MANHATTAN — The Egyptian government is threatening to take back "Cleopatra’s Needle," the iconic obelisk behind the Metropolitan Museum of Art that has been in Central Park since 1880.

It was not being cared for properly, according to Zahi Hawass, the secretary general for Egypt’s Supreme Council of Antiquities, who is alarmed over the erosion of its hieroglyphics and wanted the city to restore it — or else.

"I am glad that this monument has become such an integral part of New York City, but I am dismayed at the lack of care and attention that it has been given," Hawass wrote in a letter to Mayor Michael Bloomberg and the Central Park Conservancy, and posted on his blog on Tuesday.

"Recent photographs that I have received show the severe damage that has been done to the obelisk, particularly to the hieroglyphic text, which in places has been completely worn away," wrote Hawass, a world-renowned Egyptologist featured on the History Channel show, "Chasing Mummies."

The obelisk is one of the few "true antiquities" in the parks monuments collections, according to New York City Park Department officials. It was created in 461 B.C (along with its match now residing in Westminster in London) to commemorate Pharaoh Thutmose 111.

"I have a duty to protect all Egyptian monuments whether they are inside or outside of Egypt," wrote Hawass, whose warning was reported by LiveScience.com on Thursday. "If the Central Park Conservancy and the City of New York cannot properly care for this obelisk, I will take the necessary steps to bring this precious artifact home and save it from ruin."

In the 1980s, a Metropolitan Museum study by its conservation lab found that the granite was "largely inert and that damage to inscriptions on two sides, as well as the base of the monument, occurred at identifiable moments in the distant past, prior to the 20th century," according to Jonathan Kuhn, director of Art & Antiquities for the Parks Department.

"We have been working in recent years with the Metropolitan Museum and the Central Park Conservancy to further analyze the condition of the obelisk and monitor its condition," Kuhn said. "There is no evidence at this point of any significant ongoing erosion."

§ Records shown:
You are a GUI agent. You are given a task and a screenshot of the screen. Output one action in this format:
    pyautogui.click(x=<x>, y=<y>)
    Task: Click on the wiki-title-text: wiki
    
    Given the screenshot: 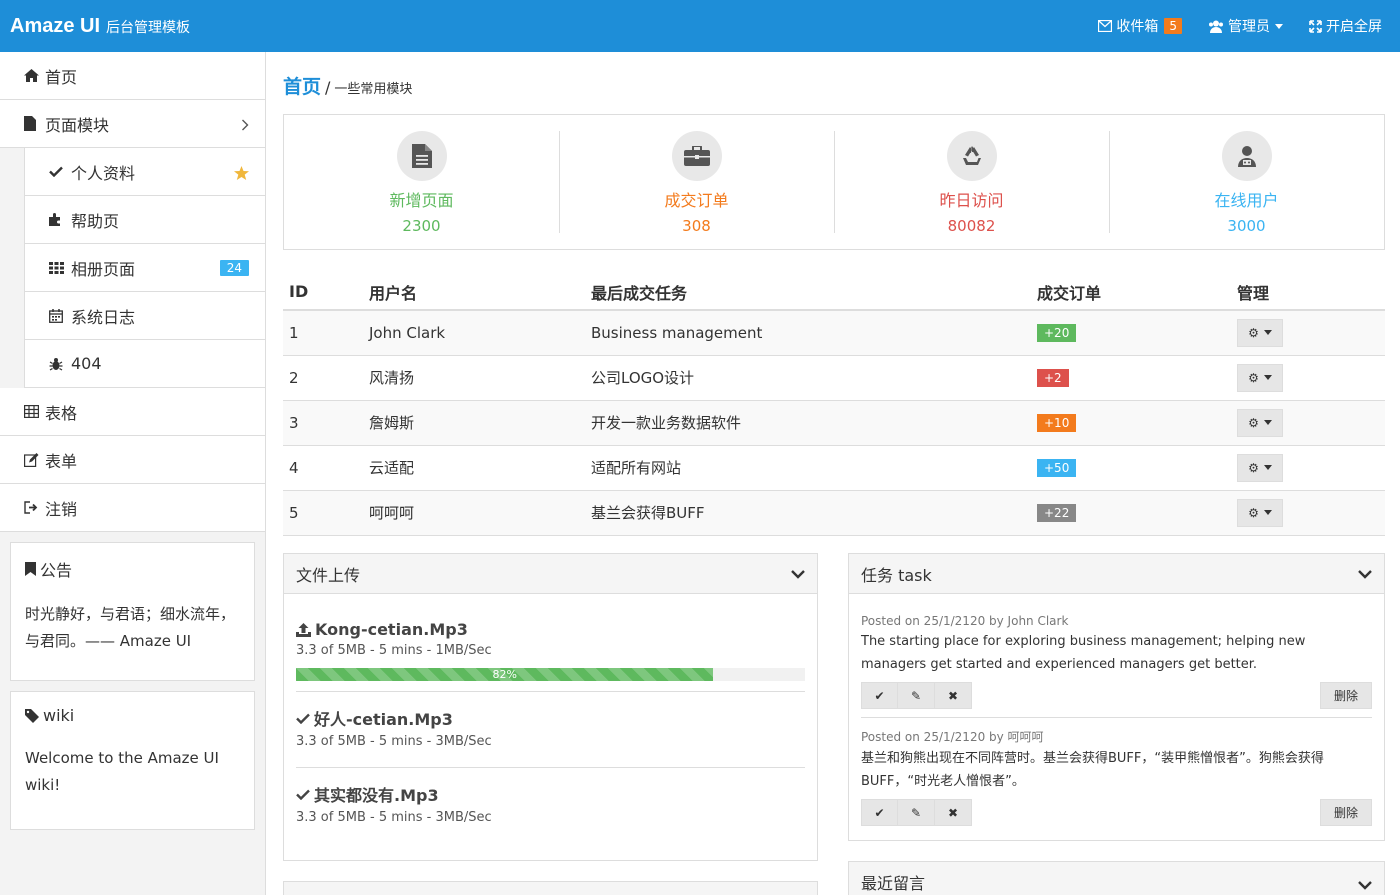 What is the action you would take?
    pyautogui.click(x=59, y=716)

§ Problem 1:
Answer these from the article about Cleopatra's Needle:
(a) Since what year has the obelisk stood in Central Park?
(b) To whom did Hawass address his letter?
(c) What did the 1980s Metropolitan Museum study find about the granite?
§ Problem 2: In one to three sentences, explain why Hawass says he may take the obelisk back, according to the article about Cleopatra's Needle.

§ Task result 1:
(a) 1880.
(b) Mayor Michael Bloomberg and the Central Park Conservancy.
(c) It was largely inert, and the damage to the inscriptions on two sides and to the base occurred at identifiable moments in the distant past, before the 20th century.

§ Task result 2: Hawass says the obelisk has not been properly cared for. Photographs he received show severe damage, with the hieroglyphic text worn away completely in places. He says he has a duty to protect all Egyptian monuments inside or outside Egypt, so he would bring it home to save it from ruin if the city and the Central Park Conservancy cannot care for it.